Pick up the Cycles commit diff on oneAPI device optimization status at the point where it stops, and carry it on.

- Document extract:
+---+
Cycles: Show device optimizations status in preferences for oneAPI

With these changes, we can now mark devices which are expected to work as performant as possible, and devices which were not optimized for some reason. For example, because the device was released after the Blender release, making it impossible for developers to optimize for devices in already released unchangeable code. This is primarily relevant for the LTS versions, which are supported for two years and require proper communication about optimization status for the new devices released during this time. This is implemented for oneAPI devices. Other device types currently are marked as optimized for compatibility with old behavior, but may implement the same in the future. Pull Request: https://projects.blender.org/blender/blender/pulls/139751
2025-06-03 20:07:52 +02:00
parent 6805385cbe
commit 69091c5028
8 changed files with 119 additions and 19 deletions
--- a/CMakeLists.txt
+++ b/CMakeLists.txt
@@ -740,6 +740,8 @@ This option is only for debugging purposes."
  # https://www.intel.com/content/www/us/en/develop/documentation/oneapi-dpcpp-cpp-compiler-dev-guide-and-reference/top/compilation/ahead-of-time-compilation.html
  # The supported devices can be retrieved from `ocloc` output when running
  # `ocloc compile --help`.
+  # If you have completed optimization work and now want to enable AoT for new Intel devices,
+  # update the optimization status in OneapiDevice::architecture_information.
  set(CYCLES_ONEAPI_INTEL_BINARIES_ARCH dg2 mtl lnl bmg CACHE STRING "\
 oneAPI Intel GPU architectures to build binaries for"
  )
--- a/intern/cycles/blender/addon/properties.py
+++ b/intern/cycles/blender/addon/properties.py
@@ -269,7 +269,7 @@ def enum_openimagedenoise_denoiser(self, context):


 def enum_optix_denoiser(self, context):
-    if not context or bool(context.preferences.addons[__package__].preferences.get_devices_for_type('OPTIX')):
+    if not context or bool(context.preferences.addons[__package__].preferences.get_device_list('OPTIX')):
        return [('OPTIX', "OptiX", n_(
            "Use the OptiX AI denoiser with GPU acceleration, only available on NVIDIA GPUs when configured in the system tab in the user preferences"), 2)]
    return []
@@ -1668,16 +1668,19 @@ class CyclesPreferences(bpy.types.AddonPreferences):
                # Update name in case it changed
                entry.name = device[0]

-    # Gets all devices types for a compute device type.
-    def get_devices_for_type(self, compute_device_type):
+    # Gets all devices types to display in the preferences for a compute device type.
+    # This includes the CPU device.
+    def get_devices_for_type(self, compute_device_type, device_list=None):
        # Layout of the device tuples: (Name, Type, Persistent ID)
-        device_list = self.get_device_list(compute_device_type)
+        if device_list is None:
+            device_list = self.get_device_list(compute_device_type)

        # Sort entries into lists
        devices = []
        cpu_devices = []
        for device in device_list:
            entry = self.find_existing_device_entry(device)
+---+
- Entries supplied:
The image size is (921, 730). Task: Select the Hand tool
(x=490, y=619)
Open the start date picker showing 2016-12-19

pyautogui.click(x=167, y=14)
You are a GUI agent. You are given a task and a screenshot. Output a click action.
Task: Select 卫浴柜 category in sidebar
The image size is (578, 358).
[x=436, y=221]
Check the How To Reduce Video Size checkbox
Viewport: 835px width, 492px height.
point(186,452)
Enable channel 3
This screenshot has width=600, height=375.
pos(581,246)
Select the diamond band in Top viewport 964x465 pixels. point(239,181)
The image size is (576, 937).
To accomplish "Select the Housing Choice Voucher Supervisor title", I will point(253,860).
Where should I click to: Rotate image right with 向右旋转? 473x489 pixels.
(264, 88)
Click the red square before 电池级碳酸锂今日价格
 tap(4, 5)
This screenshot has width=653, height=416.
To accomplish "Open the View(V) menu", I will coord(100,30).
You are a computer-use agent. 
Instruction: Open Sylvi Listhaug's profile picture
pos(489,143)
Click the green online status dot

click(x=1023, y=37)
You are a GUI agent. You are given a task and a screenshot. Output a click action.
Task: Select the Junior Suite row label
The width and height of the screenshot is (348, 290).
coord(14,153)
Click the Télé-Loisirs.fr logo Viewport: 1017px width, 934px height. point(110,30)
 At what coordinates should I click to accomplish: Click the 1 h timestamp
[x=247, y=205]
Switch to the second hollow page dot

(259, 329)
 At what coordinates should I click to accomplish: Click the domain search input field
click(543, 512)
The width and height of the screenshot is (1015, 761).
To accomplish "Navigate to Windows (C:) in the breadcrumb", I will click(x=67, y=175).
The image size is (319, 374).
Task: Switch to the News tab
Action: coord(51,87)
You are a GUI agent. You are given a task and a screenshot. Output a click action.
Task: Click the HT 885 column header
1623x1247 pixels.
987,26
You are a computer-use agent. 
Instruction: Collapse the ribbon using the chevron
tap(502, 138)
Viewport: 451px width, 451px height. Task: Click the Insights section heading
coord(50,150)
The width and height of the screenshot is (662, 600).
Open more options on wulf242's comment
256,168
+---+
- Reply to the task:
+            entry.optimized = device[7]
            if entry.type == compute_device_type:
                devices.append(entry)
            elif entry.type == 'CPU':
@@ -1768,9 +1771,20 @@ class CyclesPreferences(bpy.types.AddonPreferences):

        return False

-    def _draw_devices(self, layout, device_type, devices):
+    @staticmethod
+    def _format_device_name(name):
+        import unicodedata
+        return name.replace('(TM)', unicodedata.lookup('TRADE MARK SIGN')) \
+                   .replace('(tm)', unicodedata.lookup('TRADE MARK SIGN')) \
+                   .replace('(R)', unicodedata.lookup('REGISTERED SIGN')) \
+                   .replace('(C)', unicodedata.lookup('COPYRIGHT SIGN'))
+
+    def _draw_devices(self, layout, device_type, device_list):
        box = layout.box()

+        # Get preference devices, including CPU.
+        devices = self.get_devices_for_type(device_type, device_list)
+
        found_device = False
        for device in devices:
            if device.type == device_type:
@@ -1839,15 +1853,10 @@ class CyclesPreferences(bpy.types.AddonPreferences):
            return

        for device in devices:
-            import unicodedata
-            box.prop(
-                device, "use", text=device.name
-                .replace('(TM)', unicodedata.lookup('TRADE MARK SIGN'))
-                .replace('(tm)', unicodedata.lookup('TRADE MARK SIGN'))
-                .replace('(R)', unicodedata.lookup('REGISTERED SIGN'))
-                .replace('(C)', unicodedata.lookup('COPYRIGHT SIGN')),
-                translate=False
-            )
+            name = self._format_device_name(device.name)
+            if not device.optimized:
+                name += rpt_(" (Unoptimized Performance)")
+            box.prop(device, "use", text=name, translate=False)

    def draw_impl(self, layout, context):
        row = layout.row()
@@ -1857,14 +1866,14 @@ class CyclesPreferences(bpy.types.AddonPreferences):
        if compute_device_type == 'NONE':
            return
        row = layout.row()
-        devices = self.get_devices_for_type(compute_device_type)
+        devices = self.get_device_list(compute_device_type)
        self._draw_devices(row, compute_device_type, devices)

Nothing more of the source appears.